Significantly, those who were once skeptical about Tibetan andesine (Rossman, 2009; Fontaine, et al., 2010) have, after further testing of additional specimens, revised their opinions regarding the Tibetan stone (Peretti & Villa, et al., 2011; Rossman, 2011b). Few of us take pleasure in altering our previous positions. The idea that they would voice findings contradicting their former standpoints speaks volumes about their integrity and the validity of the scientific process, whereby findings are published and subjected to critical review. One can argue about interpretation of data, but the idea that has been suggested by some that the individuals involved have somehow been "bought" is completely contradicted by the evidence.
Hmmm…
Skeptics will argue that the Tibetan deposit might have been salted with stones from elsewhere. One critic told the author that Zha Lin could have been faked prior to our 2010 visit by pounding a "rebar" rod into the ground, dropping a stone into the hole, and then covering it up. Assuming you could easily get a rod into a soil made up of compacted and often flattened glacial rock fragments, this still would have entailed hammering thousands of little holes to ensure that our party would find something, because we dug holes across an area covering several hectares and in places (such as under bushes) where they had no idea we would dig. The previous gemological expeditions to this region reported no excavations beneath bushes.
Thus when this gentleman floated that notion, I told him I had dug in the Tibetan soil (with great difficulty) and suggested he do the same and get back to me. To date, he has not. And there is, of course, that tiny inconvenient truth: advanced testing on these stones shows them to be untreated and provably different from feldspars from Oregon and/or Mexico.
Entering the Matrix
But still there were skeptics. Where are the matrix specimens? We refuse to believe unless there are verified matrix specimens.
The planet is loaded with countless mineral deposits where not a single gem specimen has ever been found in matrix, and yet the deposits are beyond real. Over 2500 years of intensive mining in Sri Lanka has taken place with nary a stone being found in matrix. The sapphire deposits of Ilakaka (Madagascar) are similar. Where is the matrix?
The answer is simple. The matrix is gone—pummeled to oblivion—entirely disintegrated by natural weathering processes, ashes smashed to dust. In its essence, geology is one monstrous recycling program and, in the case of Tibet, the original rock was reformatted like a massive Indian hard drive being sucked under the Asian continent, with zeros written across the entire surface. Those who say matrix specimens are needed to confirm a deposit's genuine nature are simply wrong.
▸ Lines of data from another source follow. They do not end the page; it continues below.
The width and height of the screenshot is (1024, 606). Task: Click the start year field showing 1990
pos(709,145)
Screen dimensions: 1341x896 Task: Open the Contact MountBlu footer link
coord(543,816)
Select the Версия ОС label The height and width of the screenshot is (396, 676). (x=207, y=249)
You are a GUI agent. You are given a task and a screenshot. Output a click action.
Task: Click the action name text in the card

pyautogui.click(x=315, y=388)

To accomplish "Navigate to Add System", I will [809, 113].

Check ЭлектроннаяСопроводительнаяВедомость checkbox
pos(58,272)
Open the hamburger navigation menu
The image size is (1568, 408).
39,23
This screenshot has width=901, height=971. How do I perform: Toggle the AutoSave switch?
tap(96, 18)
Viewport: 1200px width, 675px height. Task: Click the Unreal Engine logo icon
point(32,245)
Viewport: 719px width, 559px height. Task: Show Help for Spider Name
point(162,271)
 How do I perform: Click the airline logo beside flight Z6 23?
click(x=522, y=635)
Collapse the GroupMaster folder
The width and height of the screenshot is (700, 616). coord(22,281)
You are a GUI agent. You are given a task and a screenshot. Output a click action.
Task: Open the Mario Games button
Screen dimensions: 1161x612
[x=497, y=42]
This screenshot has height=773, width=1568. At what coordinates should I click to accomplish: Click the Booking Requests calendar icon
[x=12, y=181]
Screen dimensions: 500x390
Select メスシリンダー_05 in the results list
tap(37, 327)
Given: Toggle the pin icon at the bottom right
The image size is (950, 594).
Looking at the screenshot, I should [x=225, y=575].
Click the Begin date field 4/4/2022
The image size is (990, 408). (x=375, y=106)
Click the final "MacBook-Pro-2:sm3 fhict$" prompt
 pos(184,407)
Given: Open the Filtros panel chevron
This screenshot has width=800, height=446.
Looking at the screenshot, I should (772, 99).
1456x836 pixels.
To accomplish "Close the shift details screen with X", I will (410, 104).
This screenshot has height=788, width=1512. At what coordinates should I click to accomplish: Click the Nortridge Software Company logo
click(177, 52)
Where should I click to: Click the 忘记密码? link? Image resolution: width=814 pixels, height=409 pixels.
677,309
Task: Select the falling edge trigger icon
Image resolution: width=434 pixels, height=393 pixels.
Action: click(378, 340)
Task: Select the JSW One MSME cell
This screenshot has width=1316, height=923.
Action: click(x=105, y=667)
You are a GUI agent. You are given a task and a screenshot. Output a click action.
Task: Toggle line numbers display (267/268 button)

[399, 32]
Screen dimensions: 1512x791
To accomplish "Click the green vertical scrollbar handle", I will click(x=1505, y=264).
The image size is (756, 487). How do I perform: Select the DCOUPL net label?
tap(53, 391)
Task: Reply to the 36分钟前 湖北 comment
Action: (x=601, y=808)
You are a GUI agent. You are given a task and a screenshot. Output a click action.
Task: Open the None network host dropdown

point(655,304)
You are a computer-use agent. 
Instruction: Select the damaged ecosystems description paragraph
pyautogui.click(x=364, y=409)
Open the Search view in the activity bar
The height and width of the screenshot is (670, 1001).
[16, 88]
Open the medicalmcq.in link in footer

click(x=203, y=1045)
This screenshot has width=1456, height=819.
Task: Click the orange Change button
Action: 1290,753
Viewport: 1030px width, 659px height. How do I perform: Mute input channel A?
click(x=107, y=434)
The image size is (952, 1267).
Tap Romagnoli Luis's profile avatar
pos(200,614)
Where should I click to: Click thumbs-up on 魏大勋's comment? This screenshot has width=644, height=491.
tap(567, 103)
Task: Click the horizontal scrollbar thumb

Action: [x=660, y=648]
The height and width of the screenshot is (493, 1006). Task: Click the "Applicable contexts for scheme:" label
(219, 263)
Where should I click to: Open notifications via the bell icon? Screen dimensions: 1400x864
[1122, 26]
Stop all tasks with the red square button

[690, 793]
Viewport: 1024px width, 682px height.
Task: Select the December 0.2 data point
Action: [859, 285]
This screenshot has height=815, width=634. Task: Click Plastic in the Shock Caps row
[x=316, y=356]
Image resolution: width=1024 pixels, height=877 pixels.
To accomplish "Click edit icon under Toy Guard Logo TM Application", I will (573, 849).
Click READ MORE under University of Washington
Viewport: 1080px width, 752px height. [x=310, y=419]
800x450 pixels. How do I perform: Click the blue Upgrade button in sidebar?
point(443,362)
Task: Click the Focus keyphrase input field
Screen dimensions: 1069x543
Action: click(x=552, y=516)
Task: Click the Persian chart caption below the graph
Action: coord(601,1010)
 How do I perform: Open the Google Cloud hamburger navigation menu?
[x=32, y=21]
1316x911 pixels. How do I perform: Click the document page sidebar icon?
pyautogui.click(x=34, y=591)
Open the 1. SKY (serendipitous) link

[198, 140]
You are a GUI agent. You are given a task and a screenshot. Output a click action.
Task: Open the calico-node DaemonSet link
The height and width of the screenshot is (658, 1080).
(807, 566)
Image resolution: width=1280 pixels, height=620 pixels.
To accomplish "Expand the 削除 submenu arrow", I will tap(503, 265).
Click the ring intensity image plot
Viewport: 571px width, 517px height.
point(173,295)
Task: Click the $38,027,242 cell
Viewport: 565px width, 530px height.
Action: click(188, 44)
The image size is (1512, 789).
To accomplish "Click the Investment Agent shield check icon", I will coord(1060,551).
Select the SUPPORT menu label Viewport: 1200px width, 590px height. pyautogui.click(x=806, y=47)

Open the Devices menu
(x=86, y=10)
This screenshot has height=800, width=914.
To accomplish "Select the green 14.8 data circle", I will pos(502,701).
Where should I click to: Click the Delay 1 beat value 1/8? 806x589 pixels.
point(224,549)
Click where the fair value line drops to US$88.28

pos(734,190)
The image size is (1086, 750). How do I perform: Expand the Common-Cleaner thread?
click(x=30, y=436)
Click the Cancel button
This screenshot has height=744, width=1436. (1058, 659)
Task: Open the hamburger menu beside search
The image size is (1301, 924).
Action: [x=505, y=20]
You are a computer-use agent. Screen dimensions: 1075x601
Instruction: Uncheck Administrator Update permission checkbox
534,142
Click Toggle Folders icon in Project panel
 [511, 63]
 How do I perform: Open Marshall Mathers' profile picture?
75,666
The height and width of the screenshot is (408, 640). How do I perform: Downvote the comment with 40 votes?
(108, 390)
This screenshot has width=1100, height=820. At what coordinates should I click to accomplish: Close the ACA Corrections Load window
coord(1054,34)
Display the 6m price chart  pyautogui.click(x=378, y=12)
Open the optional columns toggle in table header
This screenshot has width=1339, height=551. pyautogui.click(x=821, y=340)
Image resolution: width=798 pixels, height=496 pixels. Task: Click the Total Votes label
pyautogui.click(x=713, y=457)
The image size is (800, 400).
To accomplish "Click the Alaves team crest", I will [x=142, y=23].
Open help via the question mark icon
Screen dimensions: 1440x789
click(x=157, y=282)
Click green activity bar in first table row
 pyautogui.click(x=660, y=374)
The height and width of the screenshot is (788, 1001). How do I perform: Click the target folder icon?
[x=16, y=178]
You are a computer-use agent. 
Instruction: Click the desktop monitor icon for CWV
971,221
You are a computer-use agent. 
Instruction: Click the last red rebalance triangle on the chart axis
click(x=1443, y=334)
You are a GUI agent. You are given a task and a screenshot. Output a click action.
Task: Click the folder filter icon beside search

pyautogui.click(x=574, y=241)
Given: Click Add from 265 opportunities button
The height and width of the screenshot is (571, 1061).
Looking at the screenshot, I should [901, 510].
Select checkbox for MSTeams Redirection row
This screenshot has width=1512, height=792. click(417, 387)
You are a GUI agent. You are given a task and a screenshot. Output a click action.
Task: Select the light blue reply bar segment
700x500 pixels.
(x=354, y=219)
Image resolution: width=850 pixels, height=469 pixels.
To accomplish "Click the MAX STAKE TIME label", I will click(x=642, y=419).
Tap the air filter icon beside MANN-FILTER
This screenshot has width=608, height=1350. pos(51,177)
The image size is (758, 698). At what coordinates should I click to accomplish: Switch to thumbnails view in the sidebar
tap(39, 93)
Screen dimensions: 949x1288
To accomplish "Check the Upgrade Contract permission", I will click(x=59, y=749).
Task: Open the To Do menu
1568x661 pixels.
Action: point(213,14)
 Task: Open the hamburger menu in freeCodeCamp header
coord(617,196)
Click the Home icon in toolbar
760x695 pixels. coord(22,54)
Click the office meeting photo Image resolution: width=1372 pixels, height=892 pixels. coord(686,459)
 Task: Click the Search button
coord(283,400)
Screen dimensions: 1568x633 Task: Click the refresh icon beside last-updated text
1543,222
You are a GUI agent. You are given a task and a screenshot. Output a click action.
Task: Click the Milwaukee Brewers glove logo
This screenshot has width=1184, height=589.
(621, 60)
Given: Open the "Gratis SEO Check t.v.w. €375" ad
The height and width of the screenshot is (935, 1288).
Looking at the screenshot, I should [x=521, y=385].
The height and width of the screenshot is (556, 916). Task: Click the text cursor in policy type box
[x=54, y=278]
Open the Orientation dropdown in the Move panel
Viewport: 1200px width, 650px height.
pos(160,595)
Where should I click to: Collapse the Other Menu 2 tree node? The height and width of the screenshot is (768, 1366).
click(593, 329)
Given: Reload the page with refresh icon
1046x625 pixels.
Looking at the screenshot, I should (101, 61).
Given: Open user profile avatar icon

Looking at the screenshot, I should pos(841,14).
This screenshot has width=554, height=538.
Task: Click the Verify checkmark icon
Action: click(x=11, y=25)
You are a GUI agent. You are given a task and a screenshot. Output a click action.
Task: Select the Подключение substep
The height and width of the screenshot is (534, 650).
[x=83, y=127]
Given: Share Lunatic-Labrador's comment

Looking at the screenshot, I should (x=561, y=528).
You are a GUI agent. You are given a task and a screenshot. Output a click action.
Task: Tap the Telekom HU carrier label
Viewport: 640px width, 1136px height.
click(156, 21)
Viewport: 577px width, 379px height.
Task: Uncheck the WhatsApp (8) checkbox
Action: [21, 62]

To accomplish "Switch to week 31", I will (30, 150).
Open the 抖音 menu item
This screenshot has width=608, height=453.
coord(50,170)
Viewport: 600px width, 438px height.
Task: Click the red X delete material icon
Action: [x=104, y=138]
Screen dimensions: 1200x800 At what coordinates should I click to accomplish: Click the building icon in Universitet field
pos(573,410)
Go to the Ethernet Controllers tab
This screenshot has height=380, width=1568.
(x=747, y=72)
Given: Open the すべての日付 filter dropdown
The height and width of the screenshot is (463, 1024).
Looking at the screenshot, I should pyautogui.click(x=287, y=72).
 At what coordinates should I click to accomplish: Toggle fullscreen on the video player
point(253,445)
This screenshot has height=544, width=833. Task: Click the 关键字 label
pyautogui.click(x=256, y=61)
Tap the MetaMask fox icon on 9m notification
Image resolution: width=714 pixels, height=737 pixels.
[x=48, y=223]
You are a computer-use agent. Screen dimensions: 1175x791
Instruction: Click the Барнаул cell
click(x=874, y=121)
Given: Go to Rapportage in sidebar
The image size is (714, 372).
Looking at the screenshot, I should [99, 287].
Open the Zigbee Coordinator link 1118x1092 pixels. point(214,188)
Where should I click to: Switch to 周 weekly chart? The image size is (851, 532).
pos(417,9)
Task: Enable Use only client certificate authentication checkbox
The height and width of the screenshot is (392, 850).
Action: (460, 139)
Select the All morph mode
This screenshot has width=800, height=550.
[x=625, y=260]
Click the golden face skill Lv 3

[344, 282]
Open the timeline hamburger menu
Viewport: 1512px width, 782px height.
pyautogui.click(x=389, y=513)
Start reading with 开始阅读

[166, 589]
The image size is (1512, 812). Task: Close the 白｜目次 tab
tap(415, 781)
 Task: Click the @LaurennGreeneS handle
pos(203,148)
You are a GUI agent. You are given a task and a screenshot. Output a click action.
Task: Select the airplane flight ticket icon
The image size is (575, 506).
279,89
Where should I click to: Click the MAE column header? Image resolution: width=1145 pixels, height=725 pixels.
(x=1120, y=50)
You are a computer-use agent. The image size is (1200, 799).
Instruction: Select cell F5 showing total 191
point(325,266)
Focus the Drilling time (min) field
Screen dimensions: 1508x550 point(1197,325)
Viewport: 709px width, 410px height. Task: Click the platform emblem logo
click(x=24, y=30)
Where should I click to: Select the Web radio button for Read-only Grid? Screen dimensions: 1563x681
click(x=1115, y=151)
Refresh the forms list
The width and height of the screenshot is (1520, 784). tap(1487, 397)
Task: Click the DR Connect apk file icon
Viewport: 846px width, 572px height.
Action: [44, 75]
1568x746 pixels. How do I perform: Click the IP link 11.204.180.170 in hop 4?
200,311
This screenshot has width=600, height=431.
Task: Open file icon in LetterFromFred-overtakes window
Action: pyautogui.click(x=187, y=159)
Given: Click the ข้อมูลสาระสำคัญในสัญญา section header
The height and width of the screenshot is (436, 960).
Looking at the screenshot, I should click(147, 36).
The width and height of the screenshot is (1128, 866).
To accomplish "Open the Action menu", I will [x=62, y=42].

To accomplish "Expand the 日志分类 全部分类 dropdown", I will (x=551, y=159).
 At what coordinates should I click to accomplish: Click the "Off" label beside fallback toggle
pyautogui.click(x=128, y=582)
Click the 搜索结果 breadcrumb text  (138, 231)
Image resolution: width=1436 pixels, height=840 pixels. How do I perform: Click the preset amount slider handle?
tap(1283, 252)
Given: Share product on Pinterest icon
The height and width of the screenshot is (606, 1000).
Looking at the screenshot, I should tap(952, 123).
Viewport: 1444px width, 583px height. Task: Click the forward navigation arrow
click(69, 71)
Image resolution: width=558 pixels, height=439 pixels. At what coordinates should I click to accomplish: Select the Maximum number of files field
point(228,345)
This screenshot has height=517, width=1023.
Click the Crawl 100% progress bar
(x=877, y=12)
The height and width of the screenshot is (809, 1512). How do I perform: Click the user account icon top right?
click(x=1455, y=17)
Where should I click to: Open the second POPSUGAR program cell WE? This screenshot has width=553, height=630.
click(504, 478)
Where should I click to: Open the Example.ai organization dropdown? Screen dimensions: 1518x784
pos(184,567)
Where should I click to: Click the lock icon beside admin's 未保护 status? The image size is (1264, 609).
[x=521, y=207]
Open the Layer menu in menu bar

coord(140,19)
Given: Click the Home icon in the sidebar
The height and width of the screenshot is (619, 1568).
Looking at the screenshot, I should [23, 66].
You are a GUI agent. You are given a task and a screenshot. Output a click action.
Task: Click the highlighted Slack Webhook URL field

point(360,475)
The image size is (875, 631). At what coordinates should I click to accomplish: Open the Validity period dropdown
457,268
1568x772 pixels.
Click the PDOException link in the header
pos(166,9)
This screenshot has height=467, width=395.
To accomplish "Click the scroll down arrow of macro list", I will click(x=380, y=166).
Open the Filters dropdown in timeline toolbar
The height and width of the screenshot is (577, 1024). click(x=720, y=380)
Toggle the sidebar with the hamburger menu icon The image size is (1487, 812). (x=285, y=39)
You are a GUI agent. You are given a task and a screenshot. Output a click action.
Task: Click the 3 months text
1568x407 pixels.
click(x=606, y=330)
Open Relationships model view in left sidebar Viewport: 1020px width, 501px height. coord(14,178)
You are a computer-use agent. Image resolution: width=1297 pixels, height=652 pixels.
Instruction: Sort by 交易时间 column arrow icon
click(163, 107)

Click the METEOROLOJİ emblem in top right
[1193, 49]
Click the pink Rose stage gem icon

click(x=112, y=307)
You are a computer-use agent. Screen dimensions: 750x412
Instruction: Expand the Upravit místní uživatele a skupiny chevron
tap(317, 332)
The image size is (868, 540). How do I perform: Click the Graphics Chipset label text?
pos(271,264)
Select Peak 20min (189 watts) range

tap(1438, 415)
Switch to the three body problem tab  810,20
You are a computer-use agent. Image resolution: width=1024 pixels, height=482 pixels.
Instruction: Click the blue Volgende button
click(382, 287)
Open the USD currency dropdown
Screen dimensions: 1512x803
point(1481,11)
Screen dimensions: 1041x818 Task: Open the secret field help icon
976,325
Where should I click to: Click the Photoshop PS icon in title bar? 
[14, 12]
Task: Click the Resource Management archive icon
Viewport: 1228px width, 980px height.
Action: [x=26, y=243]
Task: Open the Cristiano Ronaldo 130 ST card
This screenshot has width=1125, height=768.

In early September 2011, Dr. Adolf Peretti was poring over the parcel of andesines brought back from Tibet by Richard Hughes from his 2011 visit. Piece after piece was scrutinized; some showed glassy residues, others the vivid crimson streaks that appeared to be natural copper diffusion. A bit of dirt here, a bit of color there. Exactly what you would find by examining any typical parcel of gem rough. It was getting late, but he pushed on. Huh? He noticed a dark substance on the surface of one crystal. This was not some surface residue, it didn't appear to be contamination. Could a prehistoric fragment have survived? Could it be a one… ?
The specimen was immediately dispatched to Switzerland for advanced testing. The results will be presented in Part 3 of this article. [Part 3 turned into a presentation at the 2012 Tucson show, which is summarized in this paper distributed to attendees].
Busload of Faith
Faith and doubt both are needed—not as antagonists, but working side by side to take us around the unknown curve. Lillian Smith
Based on the evidence first brought to light by gemologists like Masaki Furuya (2008) and Ahmadjan Abduriyim (2008), it is clear that the vast majority of transparent red feldspars that flooded world gem markets since 2002 were actually treated via copper-diffusion of an otherwise-pale feldspar. Despite cries to the contrary, testing of this material has proven that the starting material was not Mexican in origin, but from Inner Mongolia (see Appendix A).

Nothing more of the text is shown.